だから突に湧いて出た様な申し出には、困惑よりほかの感情を持ち得なかった。けれど青い眸は微笑む。
「ええ、もちろん。永遠に」
カイトの面差しをもつ青年人形は、そう言って夏の岸辺に腰かけた。昔日には人の子と人ざるものが並んで座り、密やかに歌い合った岸辺だ。
「でもカイトはもう、いないのでしょう?」
メイコは問う。

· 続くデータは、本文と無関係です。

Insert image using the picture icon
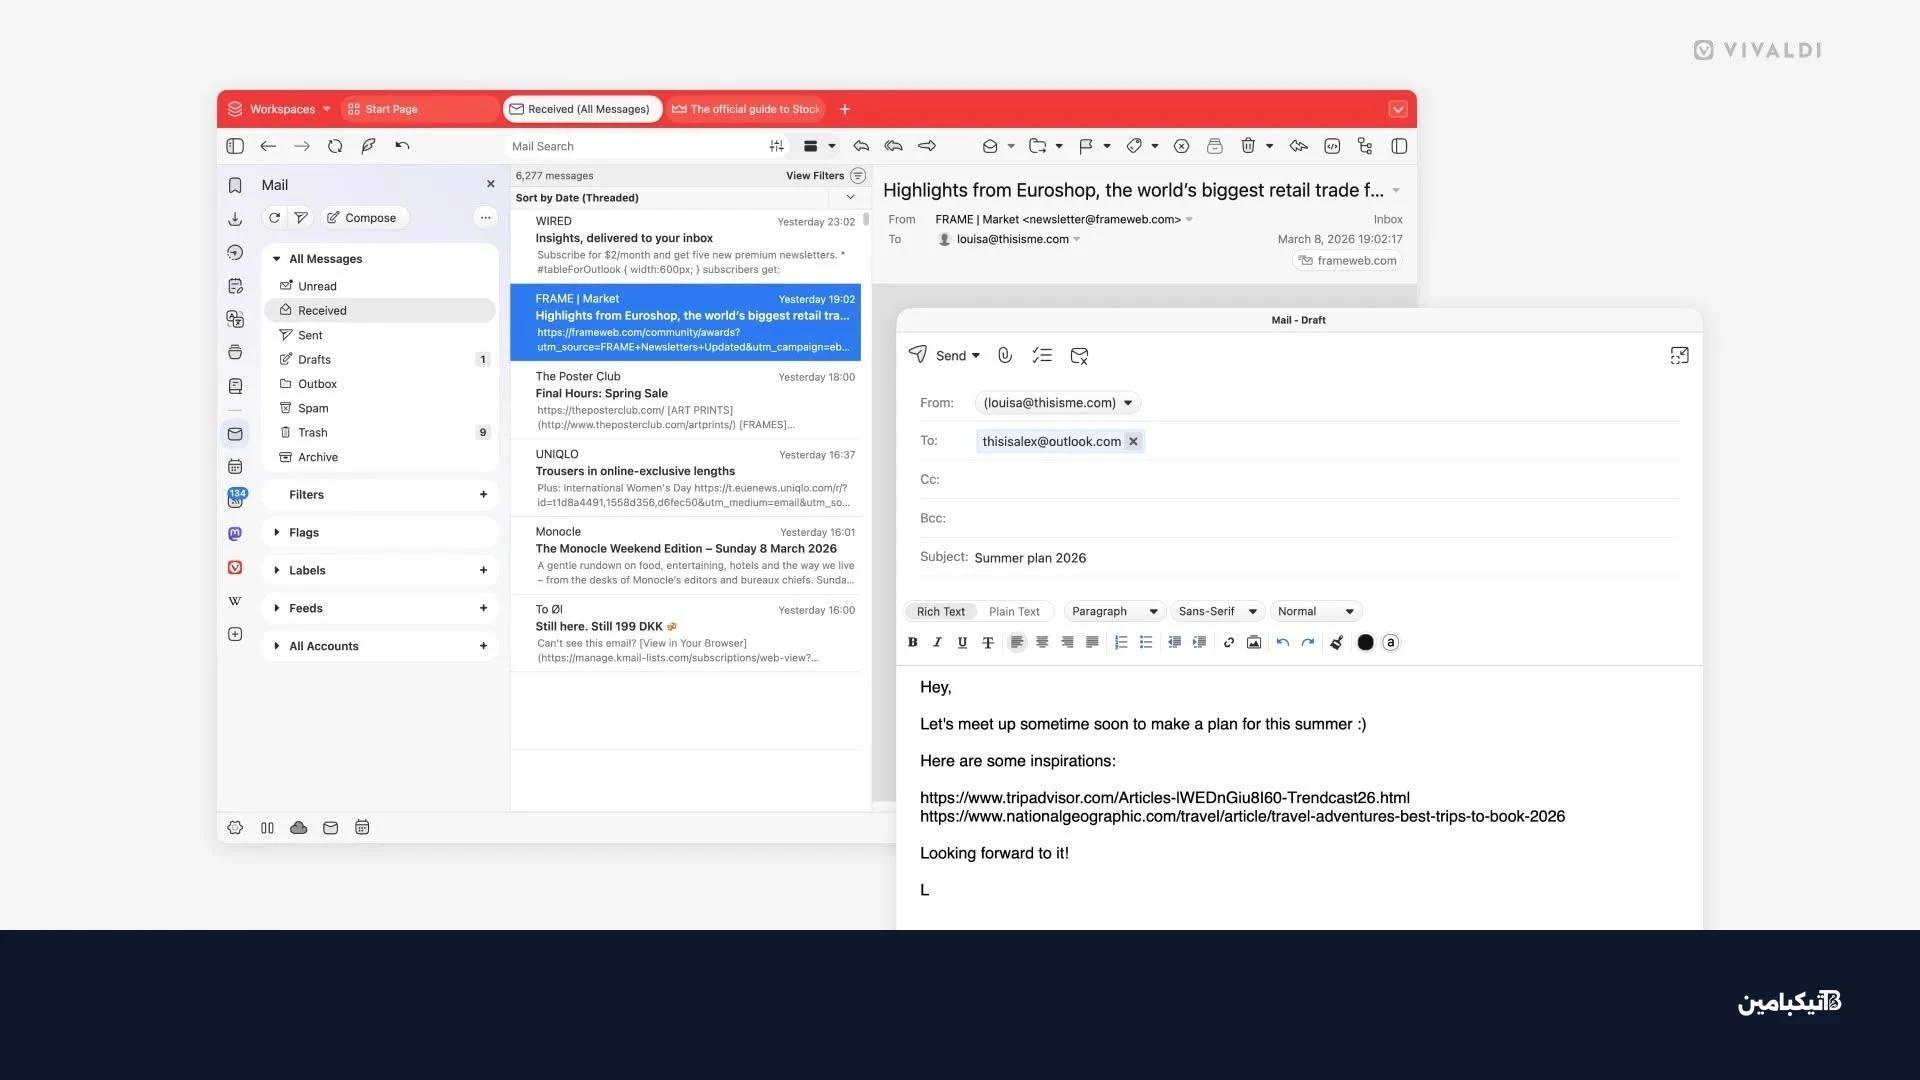Image resolution: width=1920 pixels, height=1080 pixels. 1254,642
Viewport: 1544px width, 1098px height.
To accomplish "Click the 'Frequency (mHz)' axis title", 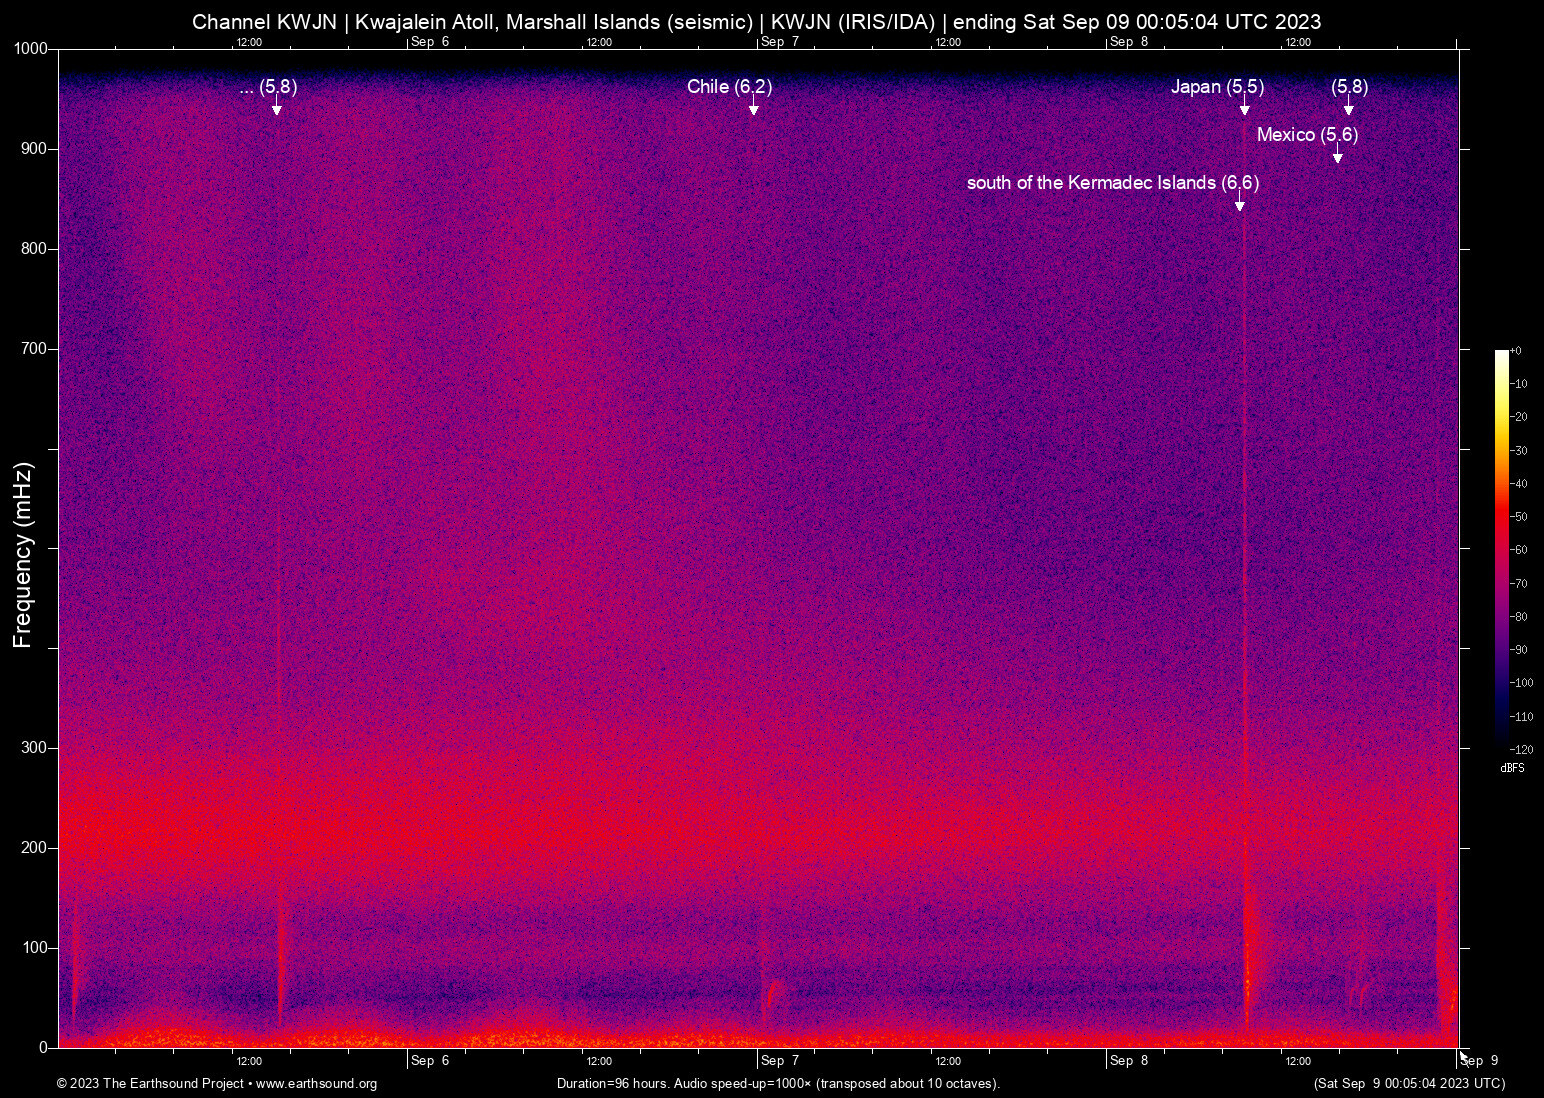I will pyautogui.click(x=23, y=555).
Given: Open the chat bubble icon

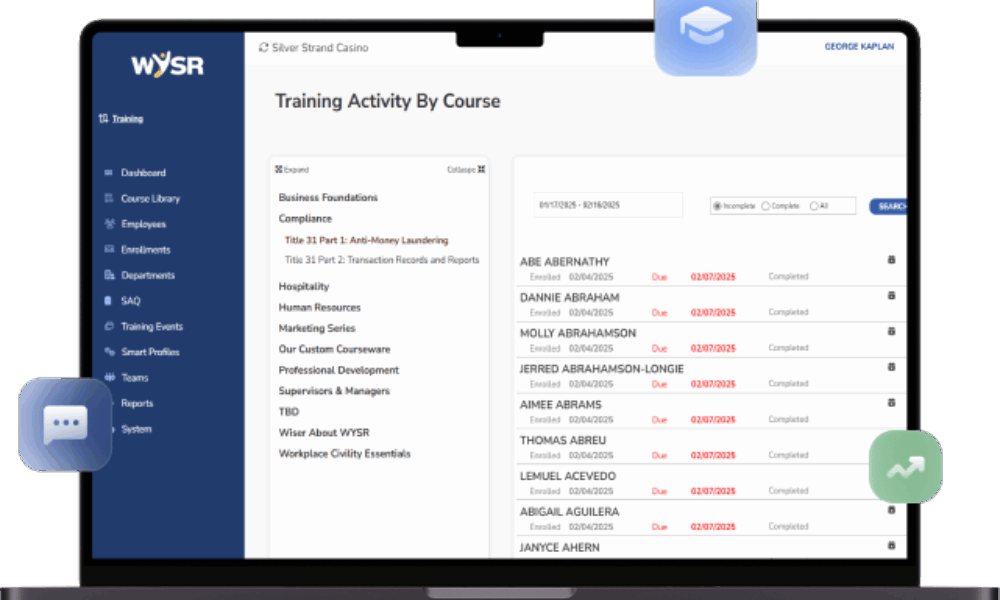Looking at the screenshot, I should tap(65, 424).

頷く青年の面は崩れない。
「それなら……貴方が果たす義理もないじゃない」
彼は存在そのものをこの淵に括られたメイコとは違う。メイコを捜し歩いていたこれまでのように、どこにでも行けるのだ。
「カイトの気遣いは嬉しいわ。でも私には共連れは要らないの」
敢えて同道を求めたいとは思わない。
父や弟を飲んだ淵に身を沈める時に、既にその覚悟があったと言えば嘘になる。ここでまた誰かが死ぬのは嫌で、残されて泣くのも、残された誰かの涙を見るのも嫌で、だから人の理と足を捧げてここに括られたのは望んだ結果だった。
身の上は嘆かない。けれど勧められる道でもない。
「貴方は、貴方のために生きた方が良い」
正論として、諭したつもりだった。けれど。
「おわかりでない」
青い硝子目玉がメイコを見詰める。
「私は貴女のために作られた」
メイコの過ごす永遠に寄り添うように、と主は彼に命じたと言う。それが遺言。遺志ならば背きがたい心情は理解できる、とメイコは思った。
しかしそうではない、と人形は断る。
「人形が、人形師の手を離れて歩けるはずも有りません」
人形の薄い唇は口角を上げ、変わらずに笑みを湛える。人形師が永年苦心を重ねたのだろう、精緻な仕草だ。
「主なくとも私の繰糸は主が握っているのです」
驚くほど。
人形の微笑は綺麗なのに、ひどく歪んで見えた。